Nostalgia del filibustero

A estas horas que escribo sigue hablando el senador republicano Ted Cruz, que lleva casi un día entero en el estrado para escenificar su oposición a la reforma sanitaria de Obama y, entre medias, mandar a las niñas para cama porque lo estaban viendo por la tele. «Dad un beso y un abrazo a mamá, lavaos los dientes, rezad vuestra oración, y papá estará ahí pronto para leeros en persona». Es de suponer que las niñas, al observar la resistencia del padre hablando, habrán conciliado rápido el sueño para no aguantarlo sentado en cama con Fortunata y Jacinta.

Esta práctica parlamentaria se conoce como filibusterismo y en Estados Unidos se estila mucho. Un senador llegó a hablar 28 horas seguidas con tanta pasión que es probable que al acabar le presentasen a su hija; el récord sin embargo lo sigue ostentando Cuba, donde Fidel cogió el micrófono en 1959. Filibustero es una palabra que se usaba para llamar a los piratas que hacían la guerra por su cuenta, o sea freelances de los mares canallas como Little Omar, aunque luego se ha ido desplazando el vocablo hasta acabar en la política, como todas las palabras bonitas de significado perverso; no ha perdido con los siglos su sentido original: tocar los cojones.

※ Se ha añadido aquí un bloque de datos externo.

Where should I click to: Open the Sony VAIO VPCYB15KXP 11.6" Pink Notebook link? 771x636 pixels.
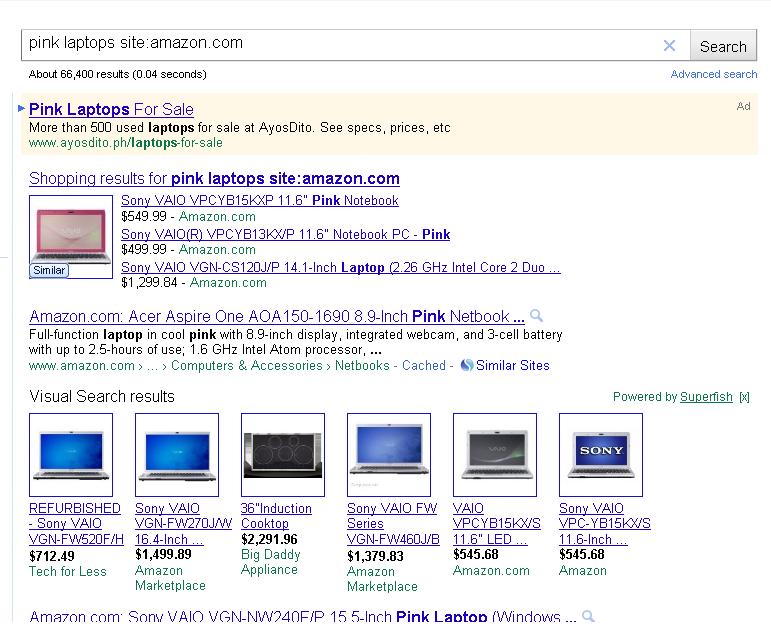(x=259, y=201)
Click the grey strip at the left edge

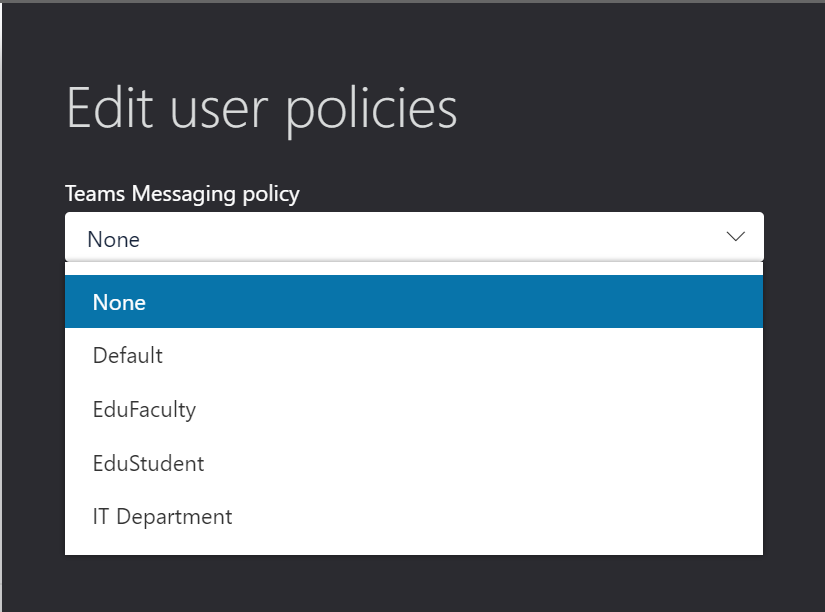click(x=1, y=306)
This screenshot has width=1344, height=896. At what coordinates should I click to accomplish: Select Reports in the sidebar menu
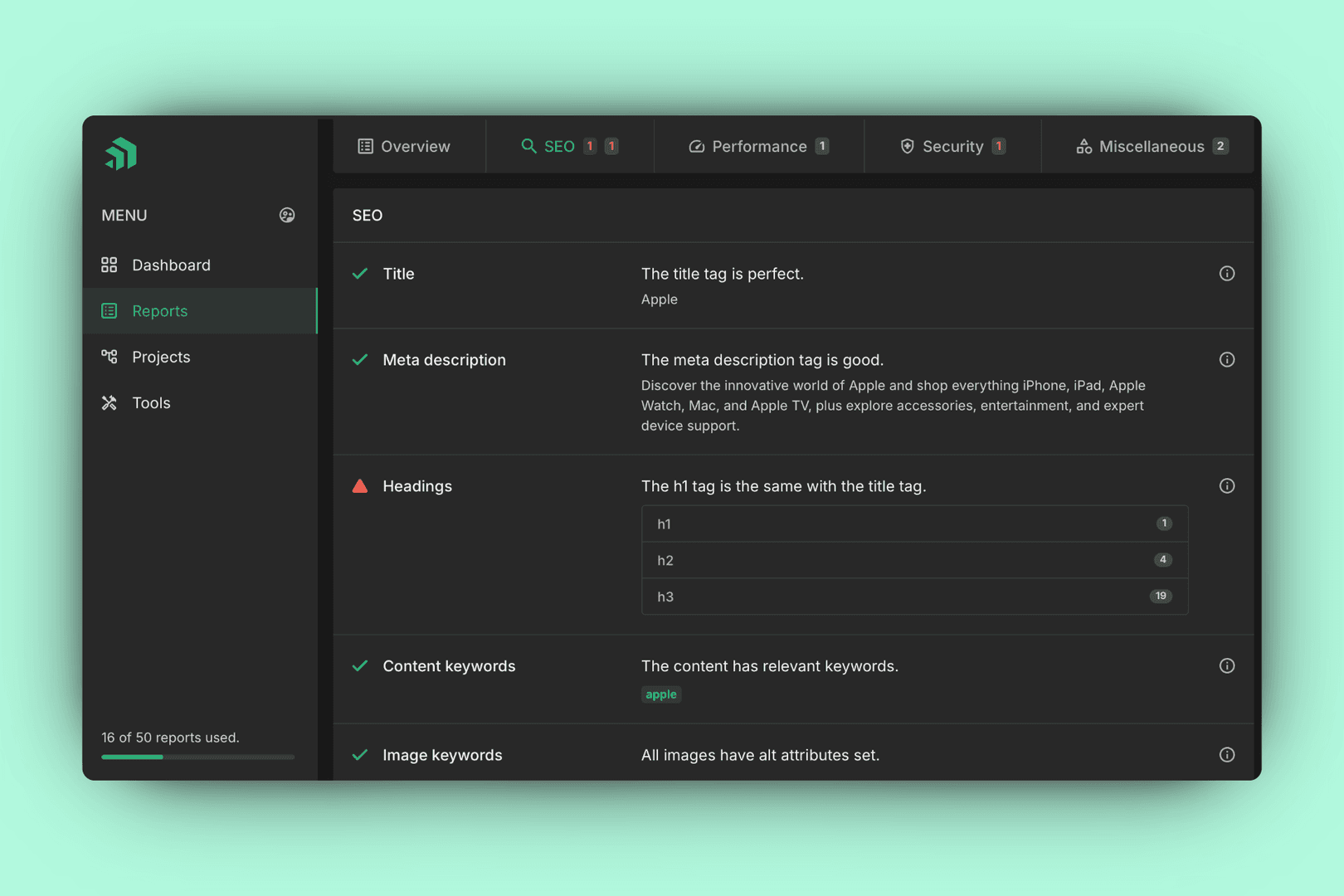click(160, 311)
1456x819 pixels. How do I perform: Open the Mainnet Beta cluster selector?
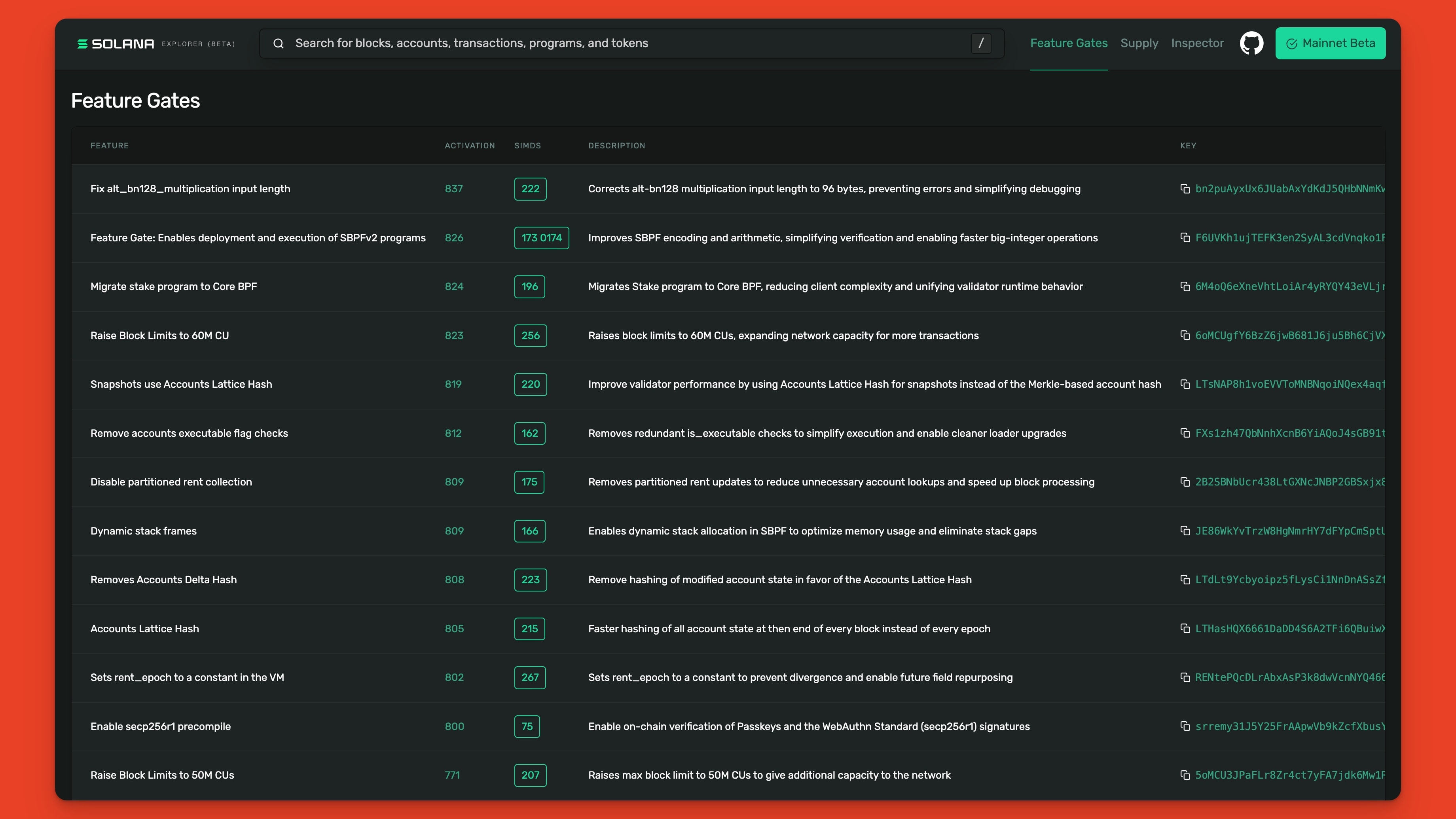click(x=1331, y=43)
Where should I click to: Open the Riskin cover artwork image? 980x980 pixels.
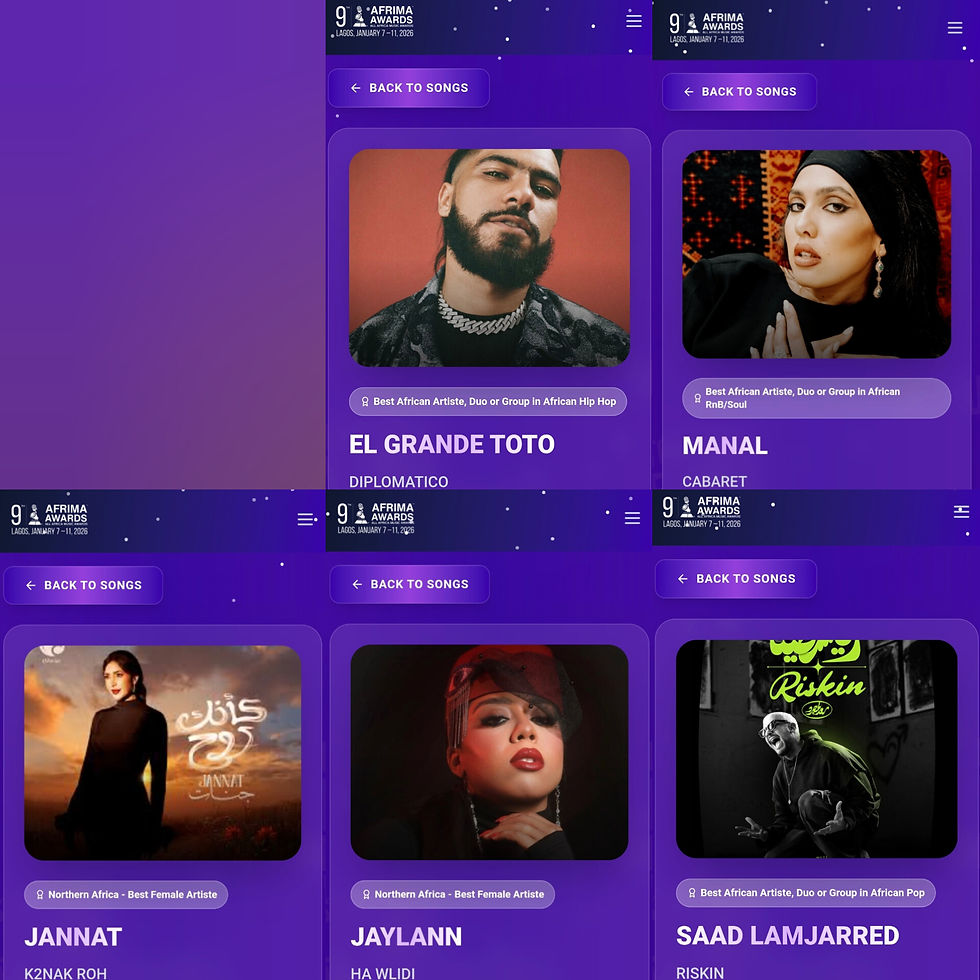tap(816, 749)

España ha dado pocos pasos en dirección a espectáculos así, y mira que aquí se tocan. El martes se organizó un buen jaleo porque diputados de la oposición zarandearon su discurso yéndose por las ramas y esquivar el asunto Bárcenas para luego, cuando la presidenta en funciones Villalobos se despistaba, colarlo a caraperro. Fue un filibusterismo light. Seguro que todos tenían el manual aprendido: decirle a una chica qué bonita es la noche y cuánto hay que estudiar mañana para, de repente, echarle la boca y encontrarte con que hace la cobra. Pues así Celia Villalobos, que incluso se animó con las expulsiones. «Nos están echando», anunció Llamazares en Twitter como si estuviese secuestrado en un supermercado utilizando de tapadillo una frecuencia de radio afgana. «Pues sal tú también», le contestaron. «Ya me he ido».

La sesión de ayer la salvó un poco Wert, que es como Onésimo: deslumbrante hasta la intrascendencia. Soraya Rodríguez se había dirigido a él con los melodramatitos habituales, todo hay que decirlo; esta vez no tanto en el tono como en el fondo. Soraya Rodríguez es de las que piden un café como si se fuese a acabar el mundo; vive permanentemente a dos minutos del apocalipsis, con la amenaza detrás de un meteorito, y reclama respuestas mirando una cuenta atrás imaginaria. Cada vez que pide la palabra parece que han puesto una bomba en el edificio y hay que salir en cuanto termine ella de hablar.

La socialista enumeró varios casos personales de gente que tuvo que dejar de estudiar por falta de dinero. Se quejó de que algunos diputados del PP rompieron a reír, porque hay por ahí un foco al que se le menta el poco dinero de la gente y les entra la risa que da en los entierros; claro que para reírse así hay que ser rico o estar vivo, dependiendo del contexto. Wert pidió que se dejase de construir una historia fantaseada de destrucción de la educación pública. «O se hace precisión o se hace literatura, o se calla uno», dijo citando a Ortega y Gasset.

En el Congreso cuando uno no tiene la cita a mano se le mira mal o se le retira la palabra.

– Lleva usted cinco minutos hablando y no ha respaldado su argumento con ningún muerto, señor Rubalcaba.

– Espere, como dijo Amaral…

– Expulsado.

No estuvieron ni él ni Rajoy en la sesión de ayer, algo en lo que se reparó ya a medianoche, con todo el mundo en casa.